Oleh karena itu, majelis hakim Mahkamah Konstitusi menyatakan bahwa Undang-Undang Nomor 11 Tahun 2020 tentang Cipta Kerja inkonstitusional secara bersyarat. Dalam artian, MK memberi kesempatan kepada pembentuk undang-undang untuk memperbaiki UU Ciptaker tersebut selama 2 tahun berdasarkan tata cara pembentukan undang-undang yang memenuhi cara dan metode yang pasti, baku, dan standar di dalam membentuk undang-undang.
“Apabila dalam waktu dua tahun, UU 11/2020 tidak dilakukan perbaikan, Mahkamah menyatakan terhadap UU 11/2020 berakibat hukum menjadi inkonstitusional secara permanen,” katanya.
Adapun beberapa permasalahan dalam UU Cipta Kerja adalah kesalahan pengutipan pasal yang salah satunya pada Pasal 6 UU Cipta Kerja yang mengutip Pasal 5 ayat (1).
Dalam Pasal 5 tidak memuat kutipan sebagaimana yang tercantum dalam Pasal 6, kemudian terdapat berbagai pergantian istilah, seperti ‘direktur’ menjadi ‘direksi’ pada halaman 390 Pasal 153D ayat (2) RUU Ciptaker yang dibandingkan dengan halaman 613 Pasal 153D ayat (2) UU Ciptaker, serta berbagai istilah lainnya.

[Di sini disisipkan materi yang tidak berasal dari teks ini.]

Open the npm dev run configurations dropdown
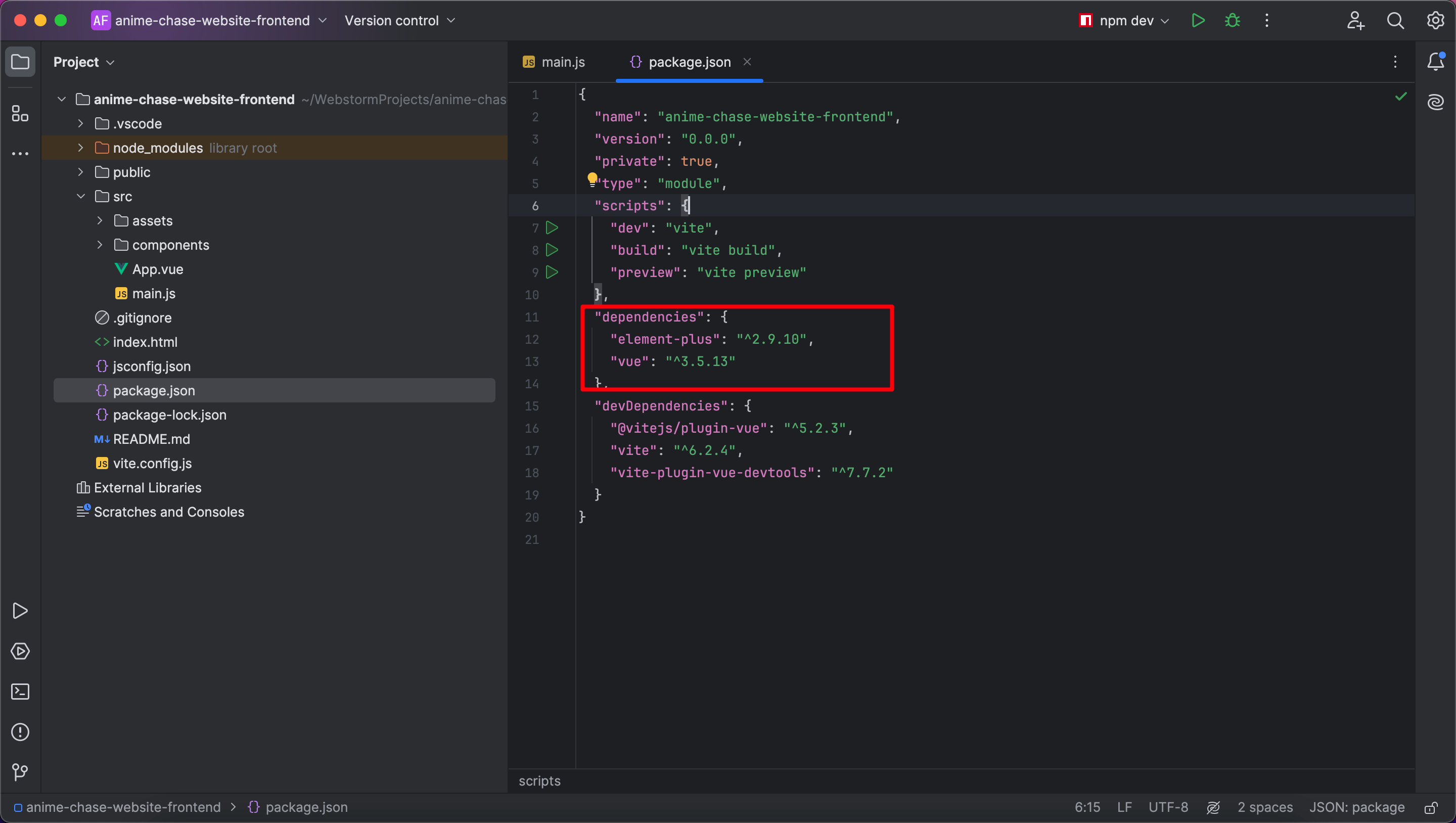The image size is (1456, 823). click(x=1165, y=20)
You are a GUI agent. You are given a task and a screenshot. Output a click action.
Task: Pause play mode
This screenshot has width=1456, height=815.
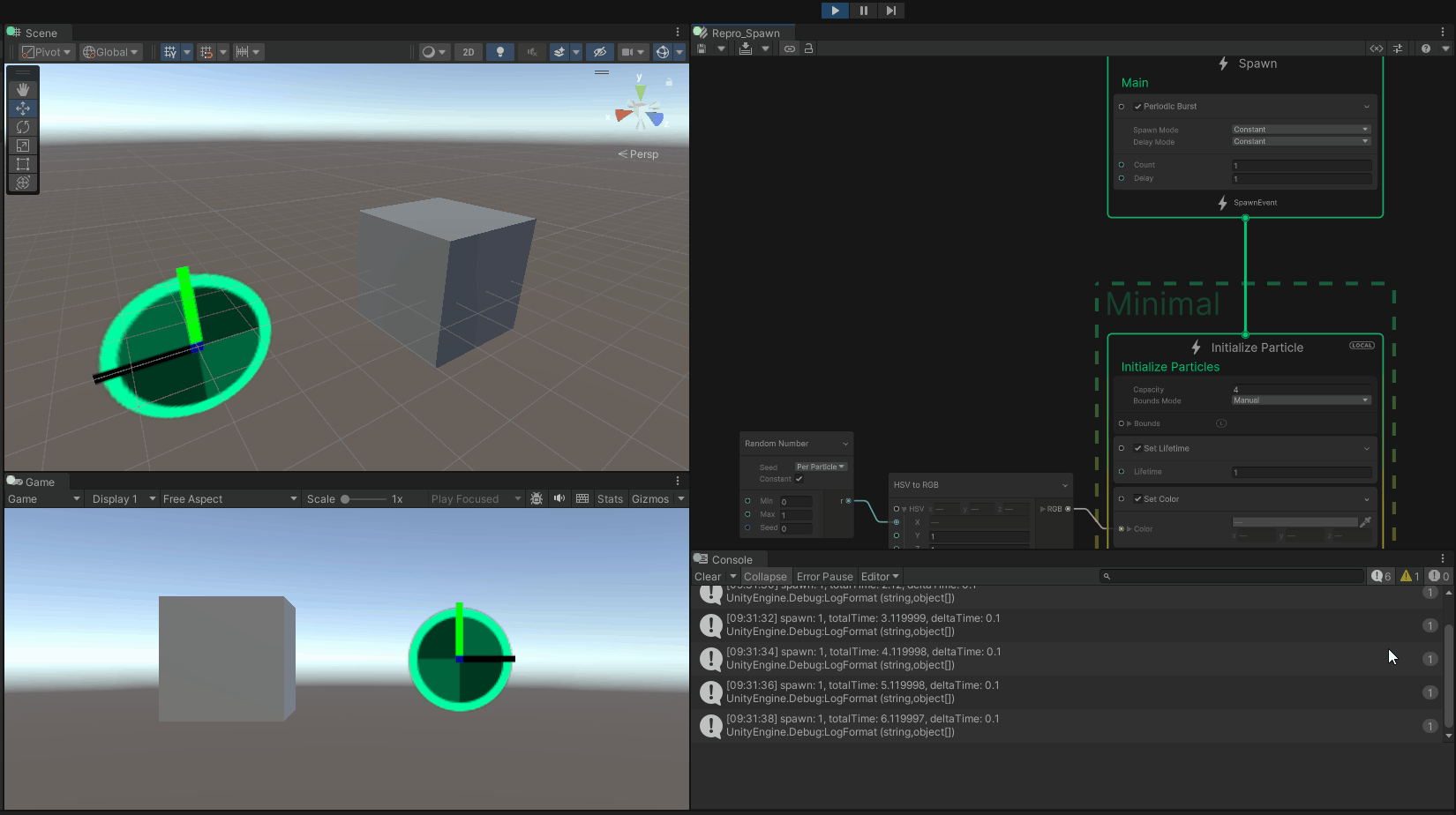[862, 11]
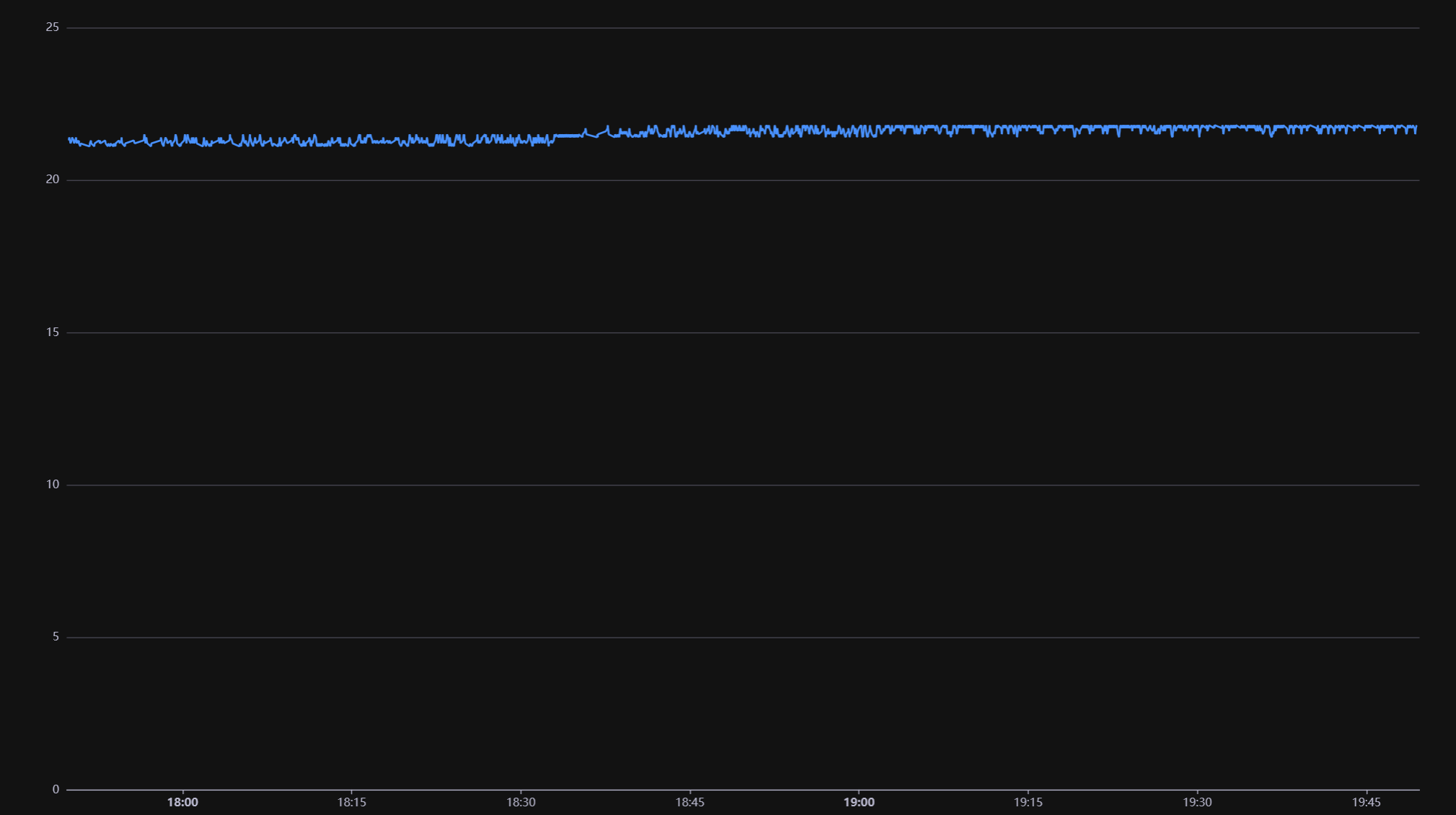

Ketidaksesuaian tersebut membuktikan telah ada kesalahan pengutipan dalam merujuk pasal sehingga hal tersebut tidak sesuai dengan asas “kejelasan rumusan” yang menyatakan bahwa setiap peraturan perundang-undangan harus memenuhi persyaratan teknis penyusunan peraturan perundang-undangan, sistematika, pilihan kata atau istilah, serta bahasa umum yang jelas dan mudah dimengerti.
“Dengan demikian, tidak menimbulkan berbagai macam interpretasi dalam pelaksanaannya,” ucapnya.